Given an array of non-negative integers, you are initially positioned at the first index of the array.
Each element in the array represents your maximum jump length at that position.
Determine if you are able to reach the last index.
Example 1:
Input: [2,3,1,1,4]
Output: true
Explanation: Jump 1 step from index 0 to 1, then 3 steps to the last index.
Example 2:
Input: [3,2,1,0,4]
Output: false
Explanation: You will always arrive at index 3 no matter what. Its maximum
jump length is 0, which makes it impossible to reach the last index.
AC代码
class Solution {
public:
bool canJump(vector<int>& nums) {
if (nums.size() == 1 && nums[0] == 0) return true;
bool flag = true;
for (int i = 0; i < nums.size() - 1; ++i) {
if (nums[i] != 0) continue;
flag = false;
for (int j = 0; j < i; ++j) {
if (nums[j] > i - j) {
flag = true;
break;
}
}
if (!flag) return false;
}
return flag;
}
};
AC代码(动态规划)
class Solution {
public:
bool canJump(vector<int>& nums) {
if(nums[0]==0 && nums.size()!=1) return false;
vector<int> dp(nums.size());
dp[0]=nums[0];
for (int i = 1; i < nums.size()-1; ++i) {
dp[i] = max(dp[i - 1]-1, nums[i]);
if (dp[i] == 0) return false;
}
return true;
}
};
AC代码(贪心)
class Solution {
public:
bool canJump(vector<int>& nums) {
int reach = 0;
for (int i = 0; i < nums.size(); ++i) {
if (i > reach || reach >= nums.size() - 1) break;
reach = max(reach, nums[i] + i);
}
return reach >= nums.size() - 1;
}
};
总结
1、自己的思路:先找0,找到0再从头遍历,如果当前位置能"越过"0,则该0不成为障碍,break后寻找下一个0,如果这个0之前的元素都无法越过这个0,那么返回false,如此往复直到遍历完毕倒数第二个元素。
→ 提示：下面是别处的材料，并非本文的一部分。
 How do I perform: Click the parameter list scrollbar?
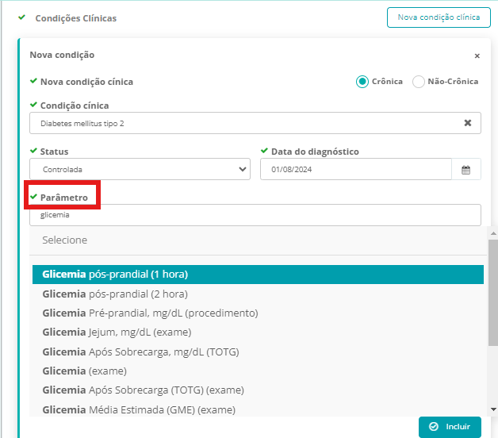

2、动态规划与贪心解法学习自:https://www.cnblogs.com/grandyang/p/4371526.html
3、动态规划数组dp考虑并存放每个元素最远能跳几个位置,如果最远只能跳0个位置,那么返回false,对每个元素来说,它能跳的最远位置是它前一个元素所能跳的最远位置减一 与 当前数值大小两者之间的最大值。
4、贪心定义一个初始为0的reach,代表已知能到达的最大位置,若当前位置大于可到达的最大位置或者可到达最大位置大于等于实际最大位置,退出遍历,判断Ture/False,否则,取已知可达最大位置与当前位置与当前可跳跃最大距离之和的最大值,作为新的reach。